= 节选 =

1、成对分析
常规用法
rm(list=ls())
suppressMessages(library(ggpubr))
suppressMessages(library(tidyverse))
suppressMessages(library(vcd))
my_comparisons <- list(c("control", "treatment"))
ggpaired(comb_fre_new, x = "xj", y ="percentage",ylab ="Gene 3' UTR Modification Frequence\n(% of Total Modificantion Events)",
line.color = "gray", line.size = 0.05,
palette = "npg"#c("#0A5EB9","#DF3D8C"
)
p<-p+stat_compare_means(comparisons = my_comparisons,
paired = T,method = "t.test",position = "identity",label = "p.signif")
做完是一根线,所以进阶改良(还是ggplot2 靠谱)

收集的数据
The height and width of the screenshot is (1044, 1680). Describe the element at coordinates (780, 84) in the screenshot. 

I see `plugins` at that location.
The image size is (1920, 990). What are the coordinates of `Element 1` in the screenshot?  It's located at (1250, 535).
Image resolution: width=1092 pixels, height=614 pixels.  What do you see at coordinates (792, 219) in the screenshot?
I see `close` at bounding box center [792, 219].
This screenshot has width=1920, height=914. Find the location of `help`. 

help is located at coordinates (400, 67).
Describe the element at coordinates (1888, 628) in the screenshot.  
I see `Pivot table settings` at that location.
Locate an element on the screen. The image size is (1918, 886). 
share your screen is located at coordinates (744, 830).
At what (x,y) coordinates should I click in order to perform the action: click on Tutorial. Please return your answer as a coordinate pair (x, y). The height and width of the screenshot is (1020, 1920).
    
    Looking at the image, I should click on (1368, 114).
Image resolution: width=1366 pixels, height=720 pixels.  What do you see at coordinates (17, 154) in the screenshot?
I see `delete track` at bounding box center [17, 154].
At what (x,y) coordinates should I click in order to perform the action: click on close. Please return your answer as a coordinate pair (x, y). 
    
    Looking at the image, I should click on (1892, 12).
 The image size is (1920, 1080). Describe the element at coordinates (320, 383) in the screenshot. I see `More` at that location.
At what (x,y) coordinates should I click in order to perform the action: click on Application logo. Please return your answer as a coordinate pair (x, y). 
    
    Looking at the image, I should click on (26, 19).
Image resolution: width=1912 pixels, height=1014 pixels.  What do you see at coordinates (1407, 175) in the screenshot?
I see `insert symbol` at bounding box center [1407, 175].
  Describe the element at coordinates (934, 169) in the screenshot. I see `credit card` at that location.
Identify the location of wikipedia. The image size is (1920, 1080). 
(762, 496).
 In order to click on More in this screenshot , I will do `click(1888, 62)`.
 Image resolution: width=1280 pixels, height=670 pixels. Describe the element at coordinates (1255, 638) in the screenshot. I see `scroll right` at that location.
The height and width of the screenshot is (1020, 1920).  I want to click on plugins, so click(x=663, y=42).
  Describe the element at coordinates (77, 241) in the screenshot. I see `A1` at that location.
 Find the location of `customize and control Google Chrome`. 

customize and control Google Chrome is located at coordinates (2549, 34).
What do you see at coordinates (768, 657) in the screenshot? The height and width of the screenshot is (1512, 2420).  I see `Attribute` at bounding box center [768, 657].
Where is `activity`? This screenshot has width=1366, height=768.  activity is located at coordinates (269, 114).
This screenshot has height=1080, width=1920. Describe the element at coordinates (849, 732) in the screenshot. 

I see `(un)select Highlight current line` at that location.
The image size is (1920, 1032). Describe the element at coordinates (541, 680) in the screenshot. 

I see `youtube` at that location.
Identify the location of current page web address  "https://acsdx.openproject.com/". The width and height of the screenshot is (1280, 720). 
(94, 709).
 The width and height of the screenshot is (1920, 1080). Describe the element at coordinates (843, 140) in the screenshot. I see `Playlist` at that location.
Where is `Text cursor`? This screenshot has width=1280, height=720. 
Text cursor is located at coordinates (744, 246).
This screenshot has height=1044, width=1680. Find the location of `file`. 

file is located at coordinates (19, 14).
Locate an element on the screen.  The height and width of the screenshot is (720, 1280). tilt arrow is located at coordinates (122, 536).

= 练习说明 =
把节选中从“suppressMessages(library(vcd))”开始、到“做完是一根线,所以进阶改良(还是ggplot2 靠谱)”为止（包括这部分）的内容，一字不差地重新录入。 作答时只依据节选内容。

= 回答 =
suppressMessages(library(vcd))
my_comparisons <- list(c("control", "treatment"))
ggpaired(comb_fre_new, x = "xj", y ="percentage",ylab ="Gene 3' UTR Modification Frequence\n(% of Total Modificantion Events)",
line.color = "gray", line.size = 0.05,
palette = "npg"#c("#0A5EB9","#DF3D8C"
)
p<-p+stat_compare_means(comparisons = my_comparisons,
paired = T,method = "t.test",position = "identity",label = "p.signif")
做完是一根线,所以进阶改良(还是ggplot2 靠谱)